EXERCISE REQUIREMENTS: Rewrite the entries below, changing "Click" to "Select" and keeping everything else the same. Leave the pictures out.

EXTRACTED DATA:
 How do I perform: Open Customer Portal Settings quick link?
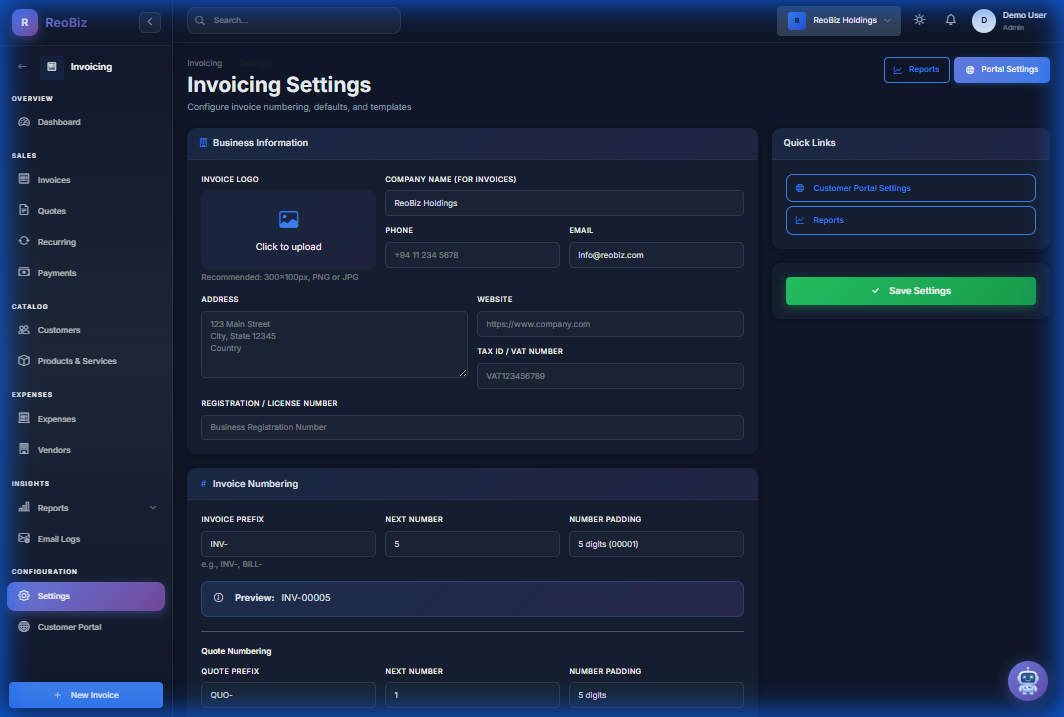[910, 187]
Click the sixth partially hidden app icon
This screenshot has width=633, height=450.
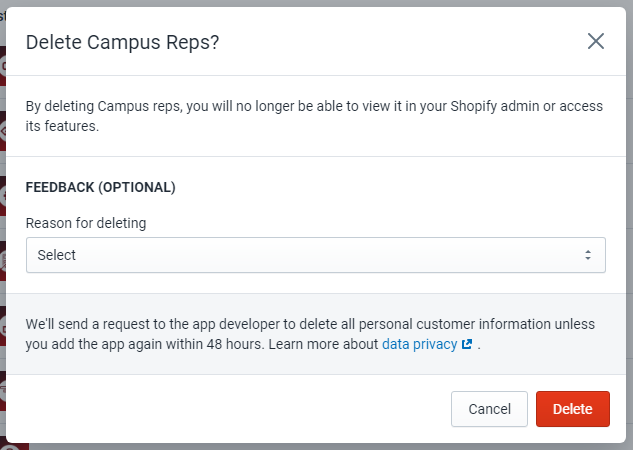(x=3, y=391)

FULL RESPONSE:
 How do I perform: Open Customer Portal Settings quick link?
[910, 187]
Select the sixth partially hidden app icon
This screenshot has width=633, height=450.
(x=3, y=391)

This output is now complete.